## Instructions to follow
Each entry should be set down again verbatim, with the images omitted.
Segment Start: Records provided
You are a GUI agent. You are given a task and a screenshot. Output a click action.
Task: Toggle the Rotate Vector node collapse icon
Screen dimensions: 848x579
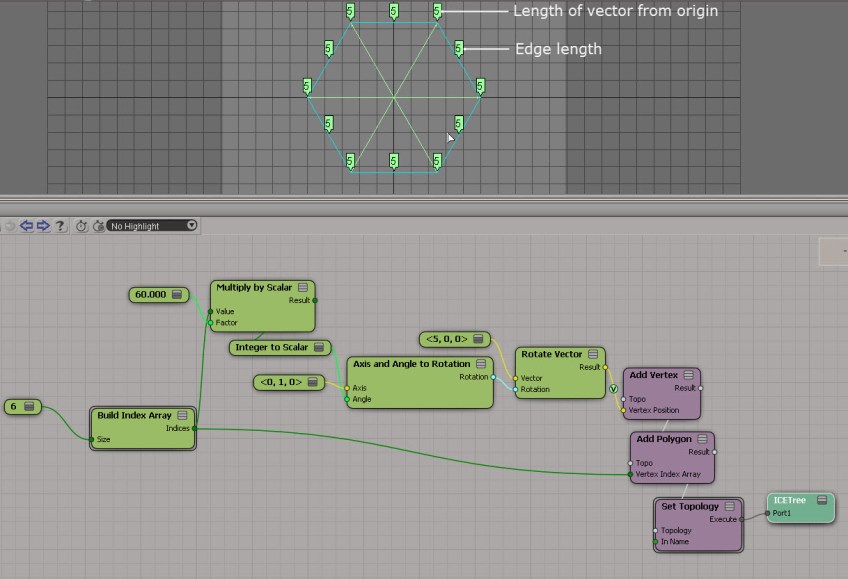594,354
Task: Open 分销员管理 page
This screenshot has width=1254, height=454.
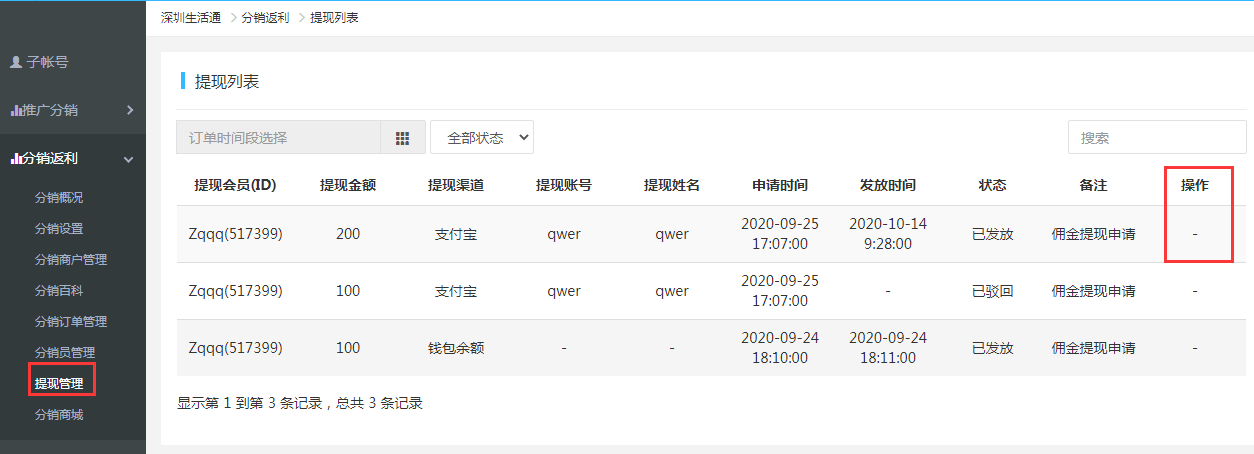Action: point(65,352)
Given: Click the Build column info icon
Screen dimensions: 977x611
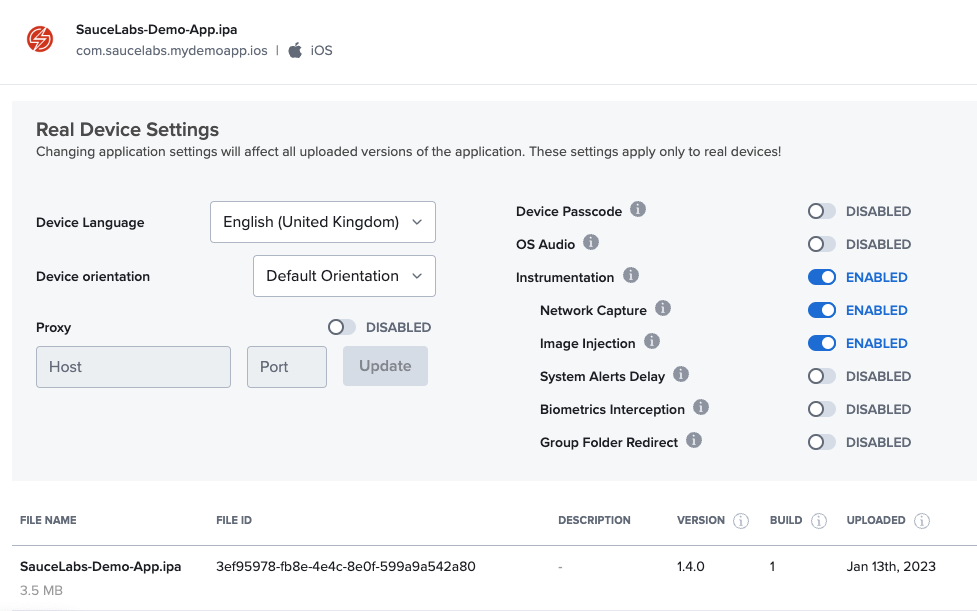Looking at the screenshot, I should pos(818,520).
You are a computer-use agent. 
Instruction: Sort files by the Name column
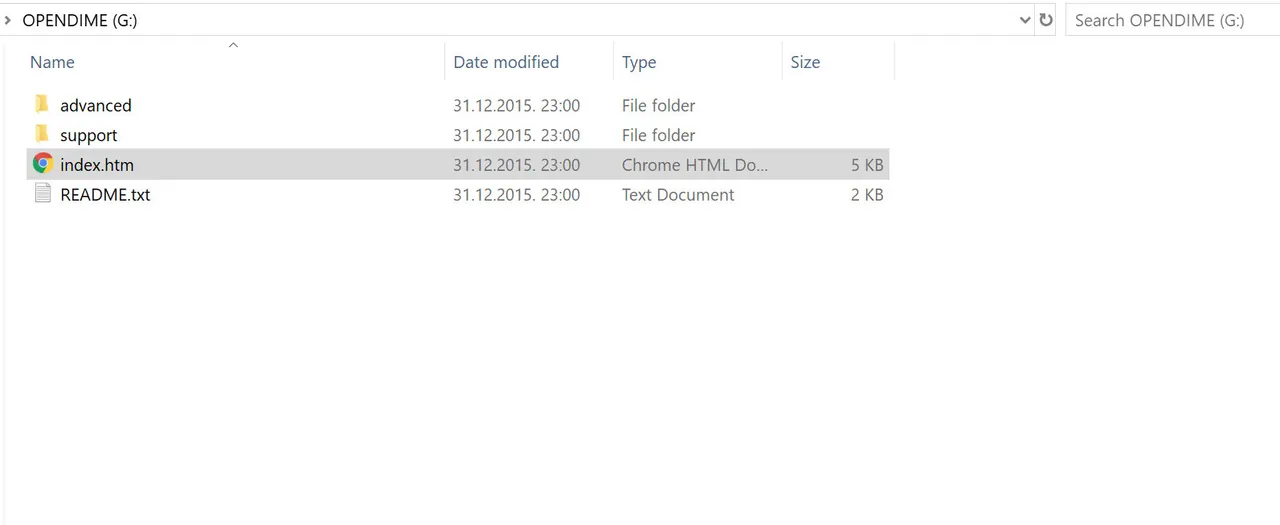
Segment End: Records provided
## Written solution
You are a GUI agent. You are given a task and a screenshot. Output a click action.
Task: Toggle the Rotate Vector node collapse icon
Screen dimensions: 848x579
594,354
Task: Open 分销员管理 page
This screenshot has width=1254, height=454.
Action: point(65,352)
Given: Click the Build column info icon
Screen dimensions: 977x611
Looking at the screenshot, I should pos(818,520).
You are a computer-use agent. 
Instruction: Sort files by the Name column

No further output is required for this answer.